TEXT BLOCK:
+ + +

To put 67 million copies in perspective: that’s more than the lifetime sales of Super Mario Bros. (NES, 1985), more than the entire Wii Sports family combined excluding the Wii’s built-in pack-in, and roughly the same as the entire Pokémon franchise’s bestselling individual entry (Red/Blue). It is the cornerstone of the Switch’s software library.

A Decade of DominationReleased in the Switch’s launch window in April 2017 and still selling strongly seven years later, Mario Kart 8 Deluxe has been the steadiest-selling AAA game in the Switch’s entire library — outliving generations of competitors and even outlasting the announcement of Nintendo’s successor console.

Trivia & Facts

  • Bestselling game on Nintendo Switch — over 67 million copies as of early 2025, and the bestselling Mario Kart ever made.
  • Released 28 April 2017 — just 53 days after the Switch launched (3 March 2017), making it one of the earliest Switch system-sellers.
  • Enhanced port of Mario Kart 8 (Wii U, 2014) — not a full remake, but expanded substantially with all DLC, Battle Mode revamp, and new starters.
  • Booster Course Pass announced February 2022, first wave released 18 March 2022, sixth and final wave released 9 November 2023 — a 20-month DLC rollout, the longest in Mario Kart history.
  • 96 courses across 24 cups — the most ever in a Mario Kart game, more than double the previous record.

+ + +

RECORDED INFORMATION:
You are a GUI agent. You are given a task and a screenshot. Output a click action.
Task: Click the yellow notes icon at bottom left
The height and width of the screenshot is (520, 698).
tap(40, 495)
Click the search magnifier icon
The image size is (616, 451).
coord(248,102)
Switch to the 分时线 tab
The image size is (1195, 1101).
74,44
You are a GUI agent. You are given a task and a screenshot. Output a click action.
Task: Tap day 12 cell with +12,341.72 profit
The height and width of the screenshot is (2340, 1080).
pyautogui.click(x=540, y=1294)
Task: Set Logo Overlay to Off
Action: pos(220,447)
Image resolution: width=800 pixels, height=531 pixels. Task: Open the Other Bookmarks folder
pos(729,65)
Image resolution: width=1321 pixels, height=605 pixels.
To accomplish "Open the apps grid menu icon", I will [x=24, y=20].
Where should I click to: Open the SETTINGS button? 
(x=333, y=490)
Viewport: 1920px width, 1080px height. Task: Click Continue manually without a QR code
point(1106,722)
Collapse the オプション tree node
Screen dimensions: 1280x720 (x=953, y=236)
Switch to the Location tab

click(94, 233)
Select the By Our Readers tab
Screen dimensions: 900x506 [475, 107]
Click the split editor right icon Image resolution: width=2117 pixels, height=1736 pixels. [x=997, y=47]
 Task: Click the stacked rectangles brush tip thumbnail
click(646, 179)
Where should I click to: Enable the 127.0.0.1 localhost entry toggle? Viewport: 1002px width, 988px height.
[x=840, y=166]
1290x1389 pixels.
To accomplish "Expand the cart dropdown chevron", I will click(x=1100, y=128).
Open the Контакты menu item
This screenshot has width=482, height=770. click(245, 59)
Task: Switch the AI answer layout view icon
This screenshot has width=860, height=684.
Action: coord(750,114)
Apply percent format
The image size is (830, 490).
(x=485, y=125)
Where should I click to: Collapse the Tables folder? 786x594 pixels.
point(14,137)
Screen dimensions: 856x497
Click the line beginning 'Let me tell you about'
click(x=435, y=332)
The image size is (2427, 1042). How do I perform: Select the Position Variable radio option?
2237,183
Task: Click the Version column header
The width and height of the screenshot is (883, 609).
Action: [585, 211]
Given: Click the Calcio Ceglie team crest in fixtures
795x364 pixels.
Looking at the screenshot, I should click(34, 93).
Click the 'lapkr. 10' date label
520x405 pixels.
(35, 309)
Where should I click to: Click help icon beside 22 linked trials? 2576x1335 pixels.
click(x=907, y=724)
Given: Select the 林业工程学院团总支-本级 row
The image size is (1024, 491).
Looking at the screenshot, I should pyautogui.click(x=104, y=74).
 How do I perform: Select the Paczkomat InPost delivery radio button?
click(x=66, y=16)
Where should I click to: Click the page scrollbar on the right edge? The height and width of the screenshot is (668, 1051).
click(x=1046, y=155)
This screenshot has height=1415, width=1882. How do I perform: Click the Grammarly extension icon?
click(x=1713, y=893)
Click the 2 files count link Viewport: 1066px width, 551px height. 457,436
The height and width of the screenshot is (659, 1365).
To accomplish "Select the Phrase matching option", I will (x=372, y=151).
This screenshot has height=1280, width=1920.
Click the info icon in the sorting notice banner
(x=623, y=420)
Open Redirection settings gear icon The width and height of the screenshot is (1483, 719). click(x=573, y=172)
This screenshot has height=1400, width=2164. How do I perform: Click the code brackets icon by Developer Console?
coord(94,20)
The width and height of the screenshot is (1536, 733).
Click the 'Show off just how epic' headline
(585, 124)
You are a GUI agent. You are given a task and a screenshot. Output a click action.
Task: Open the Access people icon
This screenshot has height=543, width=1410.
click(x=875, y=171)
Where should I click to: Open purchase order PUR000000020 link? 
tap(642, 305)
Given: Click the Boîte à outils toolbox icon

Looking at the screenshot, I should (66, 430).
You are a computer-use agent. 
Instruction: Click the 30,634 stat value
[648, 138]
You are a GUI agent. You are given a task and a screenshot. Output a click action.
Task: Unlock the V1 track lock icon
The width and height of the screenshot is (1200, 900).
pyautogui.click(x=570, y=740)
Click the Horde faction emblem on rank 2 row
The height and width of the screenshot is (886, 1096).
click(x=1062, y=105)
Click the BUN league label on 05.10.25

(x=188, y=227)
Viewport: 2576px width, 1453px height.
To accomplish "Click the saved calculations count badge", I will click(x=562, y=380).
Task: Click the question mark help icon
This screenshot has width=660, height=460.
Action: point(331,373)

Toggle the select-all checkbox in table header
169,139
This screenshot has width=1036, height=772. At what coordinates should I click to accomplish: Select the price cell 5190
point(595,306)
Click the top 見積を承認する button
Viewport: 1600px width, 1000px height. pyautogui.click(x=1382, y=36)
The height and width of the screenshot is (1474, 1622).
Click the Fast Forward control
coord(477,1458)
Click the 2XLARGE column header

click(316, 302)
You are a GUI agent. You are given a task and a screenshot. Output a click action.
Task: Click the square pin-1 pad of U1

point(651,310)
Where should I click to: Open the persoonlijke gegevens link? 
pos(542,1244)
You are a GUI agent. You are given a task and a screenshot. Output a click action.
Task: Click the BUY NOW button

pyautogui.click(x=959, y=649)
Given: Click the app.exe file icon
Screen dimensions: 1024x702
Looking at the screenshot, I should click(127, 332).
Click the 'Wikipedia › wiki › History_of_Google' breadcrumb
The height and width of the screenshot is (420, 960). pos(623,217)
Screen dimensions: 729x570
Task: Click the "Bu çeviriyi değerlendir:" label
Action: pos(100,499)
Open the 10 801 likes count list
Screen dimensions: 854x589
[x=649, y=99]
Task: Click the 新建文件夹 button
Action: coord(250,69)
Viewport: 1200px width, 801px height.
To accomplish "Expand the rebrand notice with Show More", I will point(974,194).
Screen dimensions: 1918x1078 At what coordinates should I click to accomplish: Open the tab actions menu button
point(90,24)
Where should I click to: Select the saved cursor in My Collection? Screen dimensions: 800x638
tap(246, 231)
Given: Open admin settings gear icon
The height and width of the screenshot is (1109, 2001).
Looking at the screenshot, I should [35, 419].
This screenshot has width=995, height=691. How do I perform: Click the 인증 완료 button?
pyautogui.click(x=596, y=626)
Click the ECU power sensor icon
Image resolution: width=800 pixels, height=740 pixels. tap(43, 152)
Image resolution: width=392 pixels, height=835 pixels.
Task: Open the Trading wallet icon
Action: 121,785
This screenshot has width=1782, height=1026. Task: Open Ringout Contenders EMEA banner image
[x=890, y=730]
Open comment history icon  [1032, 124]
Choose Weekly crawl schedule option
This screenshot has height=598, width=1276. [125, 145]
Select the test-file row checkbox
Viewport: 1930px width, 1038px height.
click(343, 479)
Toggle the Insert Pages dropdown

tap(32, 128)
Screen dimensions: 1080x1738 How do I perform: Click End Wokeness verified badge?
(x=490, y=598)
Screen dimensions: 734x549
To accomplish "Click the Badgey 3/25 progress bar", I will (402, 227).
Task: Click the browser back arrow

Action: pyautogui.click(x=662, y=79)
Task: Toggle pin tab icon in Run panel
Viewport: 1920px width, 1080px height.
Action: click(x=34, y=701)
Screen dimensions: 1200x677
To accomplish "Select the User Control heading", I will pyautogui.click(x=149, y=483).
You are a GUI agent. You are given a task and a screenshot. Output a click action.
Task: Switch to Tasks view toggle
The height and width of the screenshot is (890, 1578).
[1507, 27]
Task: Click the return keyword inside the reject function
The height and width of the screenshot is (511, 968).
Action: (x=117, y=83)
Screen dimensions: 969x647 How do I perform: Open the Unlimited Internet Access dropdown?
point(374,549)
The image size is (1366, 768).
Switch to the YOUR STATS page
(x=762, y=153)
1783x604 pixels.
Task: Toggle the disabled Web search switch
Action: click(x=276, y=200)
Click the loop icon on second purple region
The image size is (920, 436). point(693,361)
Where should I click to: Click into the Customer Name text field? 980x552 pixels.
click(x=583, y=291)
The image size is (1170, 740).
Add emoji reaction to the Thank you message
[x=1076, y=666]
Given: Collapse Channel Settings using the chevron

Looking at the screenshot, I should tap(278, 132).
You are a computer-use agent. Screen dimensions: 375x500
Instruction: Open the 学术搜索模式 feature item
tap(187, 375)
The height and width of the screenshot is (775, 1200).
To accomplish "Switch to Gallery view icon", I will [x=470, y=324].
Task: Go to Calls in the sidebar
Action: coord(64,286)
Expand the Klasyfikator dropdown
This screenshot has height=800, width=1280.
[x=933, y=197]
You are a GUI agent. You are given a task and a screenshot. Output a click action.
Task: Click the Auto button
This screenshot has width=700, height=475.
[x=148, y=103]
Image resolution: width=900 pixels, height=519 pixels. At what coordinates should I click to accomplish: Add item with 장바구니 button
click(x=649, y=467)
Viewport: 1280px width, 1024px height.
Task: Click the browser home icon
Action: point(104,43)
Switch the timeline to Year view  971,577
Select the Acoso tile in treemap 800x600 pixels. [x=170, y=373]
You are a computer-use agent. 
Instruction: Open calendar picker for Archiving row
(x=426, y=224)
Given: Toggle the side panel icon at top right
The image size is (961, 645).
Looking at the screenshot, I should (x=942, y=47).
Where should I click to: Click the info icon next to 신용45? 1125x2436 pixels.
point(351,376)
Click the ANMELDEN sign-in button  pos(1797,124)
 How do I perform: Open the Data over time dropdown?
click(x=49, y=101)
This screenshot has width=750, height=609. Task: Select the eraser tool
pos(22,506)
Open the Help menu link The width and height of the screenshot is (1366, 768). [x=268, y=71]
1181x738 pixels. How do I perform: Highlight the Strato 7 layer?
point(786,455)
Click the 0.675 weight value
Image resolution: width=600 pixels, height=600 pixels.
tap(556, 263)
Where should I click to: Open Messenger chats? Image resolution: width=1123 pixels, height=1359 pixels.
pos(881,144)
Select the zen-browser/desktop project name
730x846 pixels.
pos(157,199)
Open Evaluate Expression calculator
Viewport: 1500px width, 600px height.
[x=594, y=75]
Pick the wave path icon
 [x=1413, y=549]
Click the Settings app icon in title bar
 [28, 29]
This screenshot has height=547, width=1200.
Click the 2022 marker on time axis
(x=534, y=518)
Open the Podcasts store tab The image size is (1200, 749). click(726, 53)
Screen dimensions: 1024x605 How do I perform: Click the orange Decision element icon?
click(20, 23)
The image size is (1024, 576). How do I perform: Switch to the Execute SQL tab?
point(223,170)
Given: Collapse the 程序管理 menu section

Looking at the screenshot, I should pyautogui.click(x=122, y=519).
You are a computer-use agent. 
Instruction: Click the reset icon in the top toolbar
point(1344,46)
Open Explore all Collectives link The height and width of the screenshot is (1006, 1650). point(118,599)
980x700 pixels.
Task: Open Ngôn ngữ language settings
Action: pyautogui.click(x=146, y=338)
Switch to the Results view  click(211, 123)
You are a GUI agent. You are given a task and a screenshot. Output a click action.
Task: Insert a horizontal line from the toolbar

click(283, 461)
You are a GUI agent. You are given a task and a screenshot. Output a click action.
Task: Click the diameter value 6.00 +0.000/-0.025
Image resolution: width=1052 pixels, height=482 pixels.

+ + +

THINGS TO DO:
- 1) Output the part of the Mario Kart 8 Deluxe text starting with "Trivia & Facts" and going on through "and new starters.", word for word.
- 2) Go on with the Mario Kart 8 Deluxe text from the point where it stops.
The rows are separate material, unrelated to the Mario Kart 8 Deluxe text.

EXERCISE RESULTS:
- 1)
Trivia & Facts

  • Bestselling game on Nintendo Switch — over 67 million copies as of early 2025, and the bestselling Mario Kart ever made.
  • Released 28 April 2017 — just 53 days after the Switch launched (3 March 2017), making it one of the earliest Switch system-sellers.
  • Enhanced port of Mario Kart 8 (Wii U, 2014) — not a full remake, but expanded substantially with all DLC, Battle Mode revamp, and new starters.

- 2)
  • 17 tracks from Mario Kart Tour — the first time tracks from a later-released Mario Kart returned to console. Includes Paris Promenade, New York Minute, Tokyo Blur, Sydney Sprint, London Loop, and many more.
  • Three brand-new tracks debuted in BCP: Sky-High Sundae (Wave 2), Yoshi’s Island (Wave 5), and Piranha Plant Cove (Wave 6).
  • Inkling Boy and Inkling Girl — the only Splatoon characters to appear in a Mario Kart game, and the first non-Mario newcomers to be starters rather than unlockables.
  • Link returns in his Breath of the Wild outfit (added by free update). His original Twilight Princess outfit from MK8 Wii U is also selectable.
  • Mute City and Big Blue — two F-Zero crossover tracks return from the Wii U DLC, complete with F-Zero music. These are the only F-Zero references in any Nintendo game between 2003 and 2024’s F-Zero 99.
  • Gold Mario is unlocked by clearing every cup in 200cc — replacing Metal Mario’s alternate-skin role from MK8 Wii U.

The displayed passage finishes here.